- WHAT THE TASK REQUIRES:
Your reply should hold the line containing "Health (87, 657)" and every later line of the records, reproduced exactly, and no other lines.

Dataset items:
··········

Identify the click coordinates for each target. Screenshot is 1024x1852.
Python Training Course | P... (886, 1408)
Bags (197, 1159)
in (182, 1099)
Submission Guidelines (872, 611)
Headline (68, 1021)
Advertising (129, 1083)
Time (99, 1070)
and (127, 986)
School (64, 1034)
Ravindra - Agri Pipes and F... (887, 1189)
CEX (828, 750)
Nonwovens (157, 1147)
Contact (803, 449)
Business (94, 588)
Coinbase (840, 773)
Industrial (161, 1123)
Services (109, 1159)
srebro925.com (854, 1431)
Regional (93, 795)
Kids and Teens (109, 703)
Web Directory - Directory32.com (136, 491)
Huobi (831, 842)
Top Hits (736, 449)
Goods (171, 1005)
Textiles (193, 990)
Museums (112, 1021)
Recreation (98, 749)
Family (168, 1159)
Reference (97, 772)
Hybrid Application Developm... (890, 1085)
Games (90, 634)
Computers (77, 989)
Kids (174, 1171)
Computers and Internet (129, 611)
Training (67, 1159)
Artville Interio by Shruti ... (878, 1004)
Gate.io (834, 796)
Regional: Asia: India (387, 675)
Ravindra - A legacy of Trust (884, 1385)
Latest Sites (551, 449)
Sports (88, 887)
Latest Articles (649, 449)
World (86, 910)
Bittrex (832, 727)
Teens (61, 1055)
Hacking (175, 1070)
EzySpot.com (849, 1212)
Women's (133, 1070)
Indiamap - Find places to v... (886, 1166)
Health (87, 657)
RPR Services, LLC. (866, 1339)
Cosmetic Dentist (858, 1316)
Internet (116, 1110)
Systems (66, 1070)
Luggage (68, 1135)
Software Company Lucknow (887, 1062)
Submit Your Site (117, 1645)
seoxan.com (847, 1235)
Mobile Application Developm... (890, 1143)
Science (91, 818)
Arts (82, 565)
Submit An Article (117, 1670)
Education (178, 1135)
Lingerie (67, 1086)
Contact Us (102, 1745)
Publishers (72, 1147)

··········

- EXERCISE OUTPUT:
Health (87, 657)
RPR Services, LLC. (866, 1339)
Cosmetic Dentist (858, 1316)
Internet (116, 1110)
Systems (66, 1070)
Luggage (68, 1135)
Software Company Lucknow (887, 1062)
Submit Your Site (117, 1645)
seoxan.com (847, 1235)
Mobile Application Developm... (890, 1143)
Science (91, 818)
Arts (82, 565)
Submit An Article (117, 1670)
Education (178, 1135)
Lingerie (67, 1086)
Contact Us (102, 1745)
Publishers (72, 1147)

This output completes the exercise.